» **TASK INSTRUCTIONS**: Will you quote precisely the lines that run from the top of the material below to the line containing "Task: Click the filter", both ends included?
'''
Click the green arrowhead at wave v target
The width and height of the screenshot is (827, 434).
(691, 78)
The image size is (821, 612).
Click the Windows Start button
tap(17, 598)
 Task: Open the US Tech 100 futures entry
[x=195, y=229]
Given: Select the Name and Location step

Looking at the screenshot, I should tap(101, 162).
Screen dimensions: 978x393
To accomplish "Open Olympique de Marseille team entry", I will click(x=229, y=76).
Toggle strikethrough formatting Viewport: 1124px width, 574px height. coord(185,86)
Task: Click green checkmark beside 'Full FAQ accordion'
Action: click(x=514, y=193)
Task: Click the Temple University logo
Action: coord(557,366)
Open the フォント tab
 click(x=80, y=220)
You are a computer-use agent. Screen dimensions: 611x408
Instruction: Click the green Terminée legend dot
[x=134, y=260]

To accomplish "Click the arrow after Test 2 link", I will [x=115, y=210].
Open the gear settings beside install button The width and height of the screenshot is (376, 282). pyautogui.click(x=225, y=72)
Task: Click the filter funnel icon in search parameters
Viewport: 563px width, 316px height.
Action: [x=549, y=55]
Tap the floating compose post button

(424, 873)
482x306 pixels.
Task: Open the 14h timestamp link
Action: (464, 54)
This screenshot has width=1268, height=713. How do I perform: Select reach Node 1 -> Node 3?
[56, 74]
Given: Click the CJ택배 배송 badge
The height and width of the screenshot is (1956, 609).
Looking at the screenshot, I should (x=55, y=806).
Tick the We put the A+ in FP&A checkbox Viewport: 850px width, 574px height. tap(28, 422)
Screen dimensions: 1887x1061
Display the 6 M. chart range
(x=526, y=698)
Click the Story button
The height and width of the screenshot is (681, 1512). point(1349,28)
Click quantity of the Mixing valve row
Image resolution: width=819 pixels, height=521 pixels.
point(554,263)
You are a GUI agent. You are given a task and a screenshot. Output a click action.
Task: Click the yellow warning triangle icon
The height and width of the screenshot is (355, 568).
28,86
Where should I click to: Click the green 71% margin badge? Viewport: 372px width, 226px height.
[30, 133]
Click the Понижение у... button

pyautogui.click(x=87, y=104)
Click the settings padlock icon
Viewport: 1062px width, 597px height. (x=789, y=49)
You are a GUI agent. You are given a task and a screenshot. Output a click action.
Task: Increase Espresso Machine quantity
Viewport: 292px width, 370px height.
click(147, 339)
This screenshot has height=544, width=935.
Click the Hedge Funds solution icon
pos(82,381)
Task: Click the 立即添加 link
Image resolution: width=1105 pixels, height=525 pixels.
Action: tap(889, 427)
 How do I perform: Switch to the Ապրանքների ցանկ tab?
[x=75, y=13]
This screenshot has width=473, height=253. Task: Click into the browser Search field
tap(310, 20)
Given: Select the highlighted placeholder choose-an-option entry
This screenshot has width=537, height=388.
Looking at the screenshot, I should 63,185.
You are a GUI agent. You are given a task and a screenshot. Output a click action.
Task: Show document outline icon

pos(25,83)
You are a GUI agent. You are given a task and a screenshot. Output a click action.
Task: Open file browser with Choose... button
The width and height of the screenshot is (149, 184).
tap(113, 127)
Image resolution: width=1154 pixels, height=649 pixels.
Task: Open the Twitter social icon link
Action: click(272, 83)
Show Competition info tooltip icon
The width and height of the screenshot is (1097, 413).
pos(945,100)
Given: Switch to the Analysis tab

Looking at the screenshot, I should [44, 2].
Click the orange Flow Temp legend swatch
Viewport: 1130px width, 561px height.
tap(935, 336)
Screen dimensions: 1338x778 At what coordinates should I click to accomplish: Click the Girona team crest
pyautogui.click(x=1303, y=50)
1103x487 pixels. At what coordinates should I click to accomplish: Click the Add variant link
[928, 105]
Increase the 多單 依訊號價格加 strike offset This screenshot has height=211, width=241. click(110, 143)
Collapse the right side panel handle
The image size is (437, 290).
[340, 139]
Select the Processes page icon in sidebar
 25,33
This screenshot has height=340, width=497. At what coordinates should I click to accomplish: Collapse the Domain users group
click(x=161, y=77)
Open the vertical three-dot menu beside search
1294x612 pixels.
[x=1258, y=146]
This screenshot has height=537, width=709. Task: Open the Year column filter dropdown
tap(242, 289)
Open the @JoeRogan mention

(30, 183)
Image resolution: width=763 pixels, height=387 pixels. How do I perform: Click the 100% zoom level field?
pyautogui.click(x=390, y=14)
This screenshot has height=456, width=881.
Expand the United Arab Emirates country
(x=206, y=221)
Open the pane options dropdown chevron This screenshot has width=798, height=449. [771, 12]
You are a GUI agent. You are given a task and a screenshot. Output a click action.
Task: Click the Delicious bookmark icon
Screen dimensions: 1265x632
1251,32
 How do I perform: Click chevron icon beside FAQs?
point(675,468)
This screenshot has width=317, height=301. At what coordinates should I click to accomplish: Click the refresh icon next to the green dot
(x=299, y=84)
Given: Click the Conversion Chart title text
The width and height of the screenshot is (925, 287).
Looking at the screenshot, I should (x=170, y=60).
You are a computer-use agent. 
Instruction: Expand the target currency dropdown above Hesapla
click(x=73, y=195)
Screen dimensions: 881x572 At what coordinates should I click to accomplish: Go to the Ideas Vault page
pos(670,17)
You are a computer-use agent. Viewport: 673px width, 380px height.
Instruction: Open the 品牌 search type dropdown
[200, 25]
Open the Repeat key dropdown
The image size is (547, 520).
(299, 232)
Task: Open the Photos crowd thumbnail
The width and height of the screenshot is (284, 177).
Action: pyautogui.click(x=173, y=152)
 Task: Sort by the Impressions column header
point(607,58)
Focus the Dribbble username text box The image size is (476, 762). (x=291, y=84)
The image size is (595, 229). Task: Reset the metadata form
'''
» **SOLUTION BELOW**:
Click the green arrowhead at wave v target
The width and height of the screenshot is (827, 434).
(691, 78)
The image size is (821, 612).
Click the Windows Start button
tap(17, 598)
 Task: Open the US Tech 100 futures entry
[x=195, y=229]
Given: Select the Name and Location step

Looking at the screenshot, I should tap(101, 162).
Screen dimensions: 978x393
To accomplish "Open Olympique de Marseille team entry", I will click(x=229, y=76).
Toggle strikethrough formatting Viewport: 1124px width, 574px height. coord(185,86)
Task: Click green checkmark beside 'Full FAQ accordion'
Action: click(x=514, y=193)
Task: Click the Temple University logo
Action: coord(557,366)
Open the フォント tab
 click(x=80, y=220)
You are a computer-use agent. Screen dimensions: 611x408
Instruction: Click the green Terminée legend dot
[x=134, y=260]

To accomplish "Click the arrow after Test 2 link", I will [x=115, y=210].
Open the gear settings beside install button The width and height of the screenshot is (376, 282). pyautogui.click(x=225, y=72)
Task: Click the filter funnel icon in search parameters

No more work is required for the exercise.